Brief - Find every line in the entries that holds the string "computer" and report it.

- Opening Delimiter -

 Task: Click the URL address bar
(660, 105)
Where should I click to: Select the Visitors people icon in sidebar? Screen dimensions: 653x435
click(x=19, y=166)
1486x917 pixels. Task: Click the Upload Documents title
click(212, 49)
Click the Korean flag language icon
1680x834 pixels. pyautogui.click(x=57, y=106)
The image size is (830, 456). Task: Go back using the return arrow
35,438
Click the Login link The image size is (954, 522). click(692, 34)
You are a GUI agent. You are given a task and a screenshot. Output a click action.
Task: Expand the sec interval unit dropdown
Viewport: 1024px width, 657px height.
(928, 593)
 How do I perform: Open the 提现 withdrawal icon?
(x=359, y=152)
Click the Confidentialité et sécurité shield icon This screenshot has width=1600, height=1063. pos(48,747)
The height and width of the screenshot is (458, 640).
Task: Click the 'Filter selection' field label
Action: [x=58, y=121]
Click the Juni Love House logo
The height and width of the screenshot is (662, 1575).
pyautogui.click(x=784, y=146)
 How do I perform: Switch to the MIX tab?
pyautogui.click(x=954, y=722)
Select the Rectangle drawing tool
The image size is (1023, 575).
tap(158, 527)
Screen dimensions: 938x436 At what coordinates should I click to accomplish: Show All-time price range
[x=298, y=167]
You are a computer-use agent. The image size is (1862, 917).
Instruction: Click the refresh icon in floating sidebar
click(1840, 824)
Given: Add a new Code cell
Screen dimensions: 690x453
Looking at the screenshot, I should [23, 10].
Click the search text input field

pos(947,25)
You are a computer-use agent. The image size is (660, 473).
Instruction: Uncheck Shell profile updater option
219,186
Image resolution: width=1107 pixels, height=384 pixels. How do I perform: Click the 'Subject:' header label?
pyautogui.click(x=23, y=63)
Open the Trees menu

- Closing Delimiter -

Result of this exercise -
You are a computer-use agent. The image size is (1862, 917).
You are a computer-use agent. The image size is (660, 473).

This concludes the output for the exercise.